Decisão do STF desfavorável ao direito ao esquecimento significa que casos de violação à honra, imagem e privacidade por conta de disseminação de informações devem ser avaliados individualmente

Por Pedro Tinoco e Victoria Francesca Buzzacaro Antongini*

Após longo debate, os ministros do Supremo Tribunal Federal (STF) decidiram no último dia 11/02, por 9 votos a 1, que o reconhecimento ao direito ao esquecimento é incompatível com a Constituição Federal.

O direito ao esquecimento significa a possibilidade de impedir a divulgação de fatos ou dados verdadeiros e legalmente obtidos e publicados em meios de comunicação em razão da passagem de tempo.

O recurso analisado pelo STF foi apresentado pela família de Aída Curi, jovem assassinada em 1958, por meio do qual buscavam indenização pela reexibição, em 2004, em programa da TV Globo, dos fatos relacionados ao crime.

Em sua análise do caso, os ministros do STF entenderam que o ordenamento jurídico brasileiro não permite concluir, de forma genérica, que o direito ao esquecimento é um direito fundamental limitador que se sobrepõe à liberdade de expressão.

Também se ponderou que os veículos de comunicação têm o dever de retratar os acontecimentos ao seu público, sendo que em casos de fatos notórios e que passaram a fazer parte do domínio público, não cabe aplicação do direito ao esquecimento.

Por fim, os ministros declararam que o reconhecimento amplo, genérico e abstrato do direito ao esquecimento tem traços de censura prévia, o que deve ser repudiado com veemência.

Apesar de o recurso ter sido decidido em votação majoritária, uma parte dos ministros apresentou divergências parciais, indicando que a exposição humilhante de dados, imagens e nomes de pessoas deve gerar indenização, ainda que haja interesse histórico, público e social naquele fato.

Por tais razões, os ministros declararam a incompatibilidade do direito ao esquecimento com as disposições da Constituição Federal, tendo em vista que a aplicação do direito ao esquecimento de forma ampla e irrestrita fere a liberdade de expressão, devendo eventuais abusos serem analisados caso a caso.

Na prática, isso significa que as discussões sobre violação à honra, imagem e privacidade causadas pela publicação e disseminação de fatos e acontecimentos deverão ser avaliadas individualmente, não sendo possível aplicar o entendimento genérico de que a passagem do tempo impede a divulgação de fatos.

Como indicaram os ministros na decisão, o esquecimento pode suprimir fatos ou até mesmo acobertá-los, impedindo que seja construída a história de uma nação, sendo inadmissível “passar a borracha” na história.

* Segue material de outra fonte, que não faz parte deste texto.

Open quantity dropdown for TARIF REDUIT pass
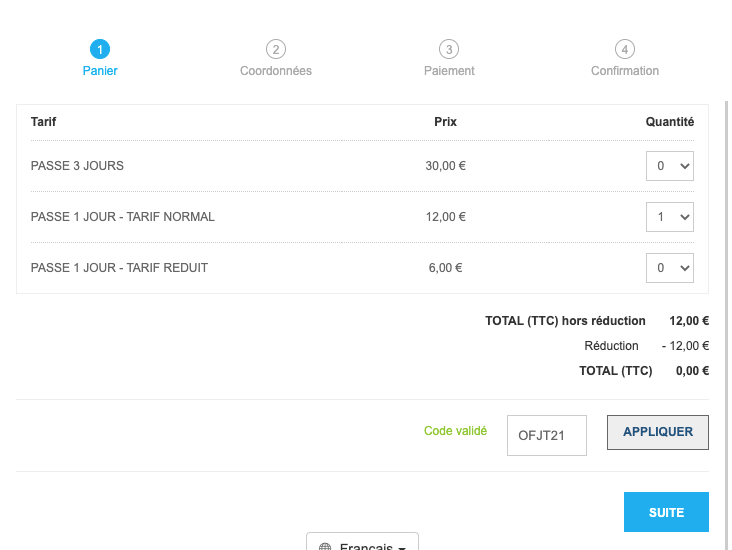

A decisão do STF neste recurso tem repercussão geral, o que significa que deverá ser adotada como orientação para os juízes das demais instâncias, aplicando-se em casos semelhantes.

O caso julgado pelo STF é um marco importante para o debate sobre o tema no Brasil, no entanto é provável que o assunto continue repercutindo, tendo em vista que, na nossa sociedade cada vez mais digital, na qual as informações, verdadeiras ou falsas, têm se disseminado rapidamente e permanecido disponíveis, é cada vez mais comum que as pessoas queiram ser “esquecidas”.

* Pedro Tinoco é sócio do escritório Almeida Advogados e especialista em Propriedade Intelectual, Direito Empresarial, Contratual e Eletrônico.

*Victoria Francesca Buzzcaro Antongini é advogada do escritório Almeida Advogados, especialista em Propriedade Intelectual e Direito Eletrônico.